Las calles de mi barrio siempre están desocupadas, a excepción de los domingos y fiestas de guardar, donde nadie se guarda y todo mundo sale a mostrar sus hermosas galas domingueras y festivas. El señor de sudadera impermeable roja y tenis blancos; la señora con su sudadera rosada y zapato de material; los niños montando sus bicicletas; los señores jugando su partido dominical. En fin, mucho sol, mucho sudor, mucha cerveza, siempre así.
En las calles de mi barrio abundan historias, sueños, ilusiones. La pareja de enamorados que le manifiestan al mundo su amor caminando por esas calles; la pelea de los “guapos” del barrio; el correr diario de aquel que tiene que levantarse temprano a trabajar. Por las calles de mi barrio abunda esto y mucho más, pero sobre todo abunda la vida y la muerte, en lucha constante y reconciliación permanente, como en un juego en el que nosotros somos la pelota, que va de un lado a otro, sin saber cuándo saldremos del campo y seremos reemplazados por otra.

________

Anota todas las prendas de vestir y el calzado que se mencionan en el texto sobre las calles del barrio.

MATERIAL DADO:
________

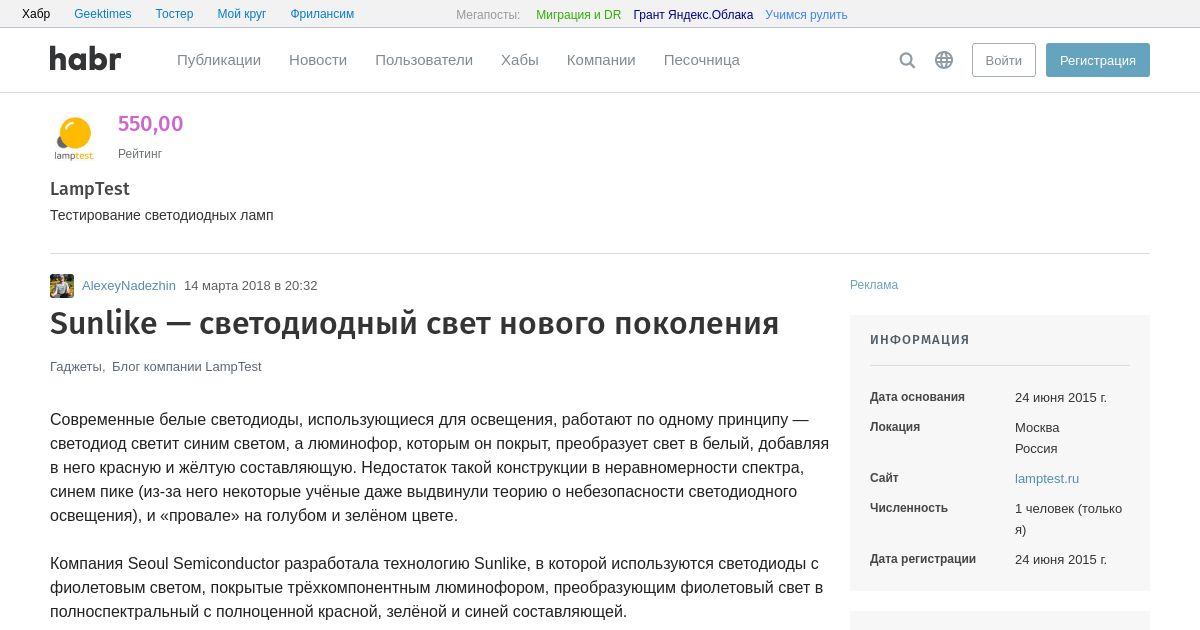This screenshot has width=1200, height=630.
Task: Open Миграция и DR megapost
Action: pyautogui.click(x=578, y=15)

________

RESULTADO:
- sudadera impermeable roja
- tenis blancos
- sudadera rosada
- zapato de material